RECORDS SUPPLIED |
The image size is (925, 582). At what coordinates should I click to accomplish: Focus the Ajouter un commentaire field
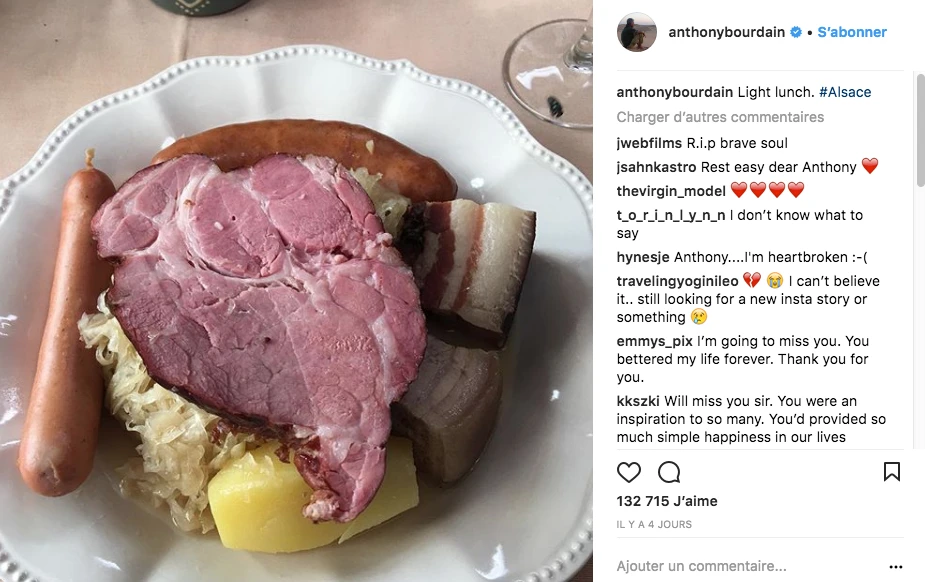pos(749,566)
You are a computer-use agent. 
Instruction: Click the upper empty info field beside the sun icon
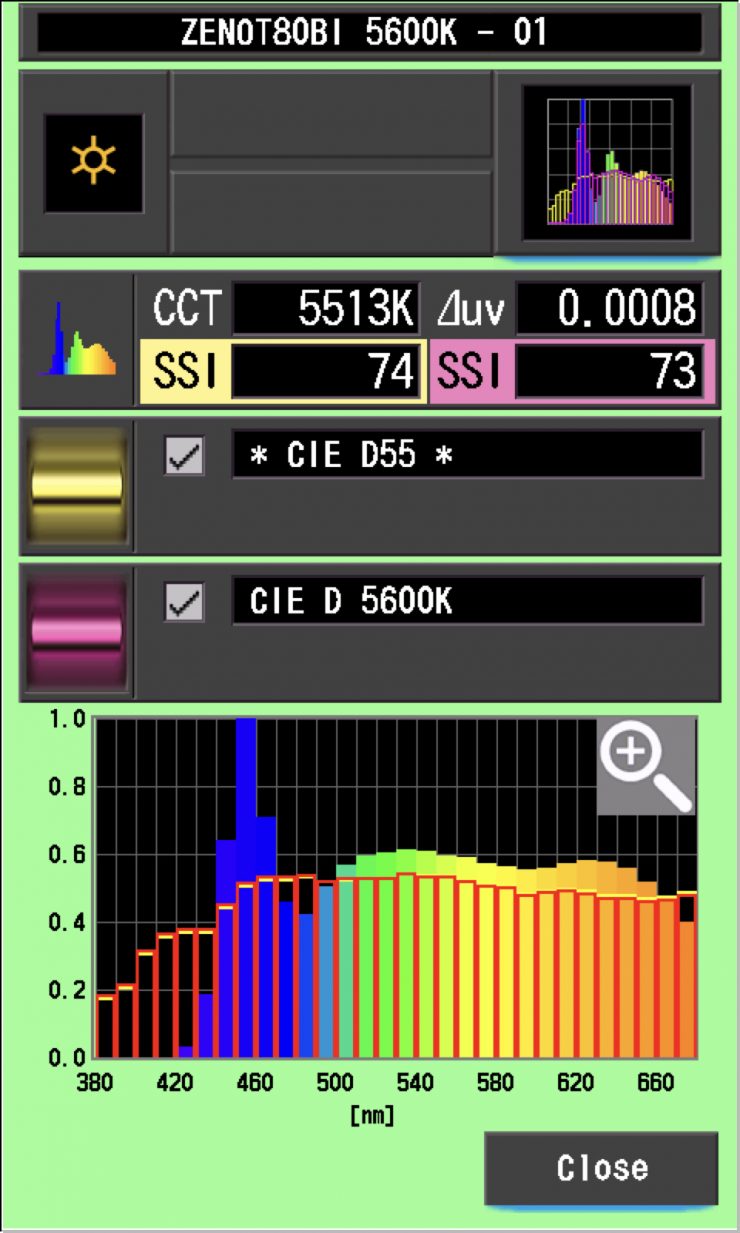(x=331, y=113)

TASK GOAL | Every line above should be duplicated exactly; the pictures are to be left out.

RESULT OF THIS EXERCISE |
The image size is (925, 582). At what coordinates should I click to accomplish: Focus the Ajouter un commentaire field
pos(749,566)
You are a computer-use agent. 
Instruction: Click the upper empty info field beside the sun icon
(x=331, y=113)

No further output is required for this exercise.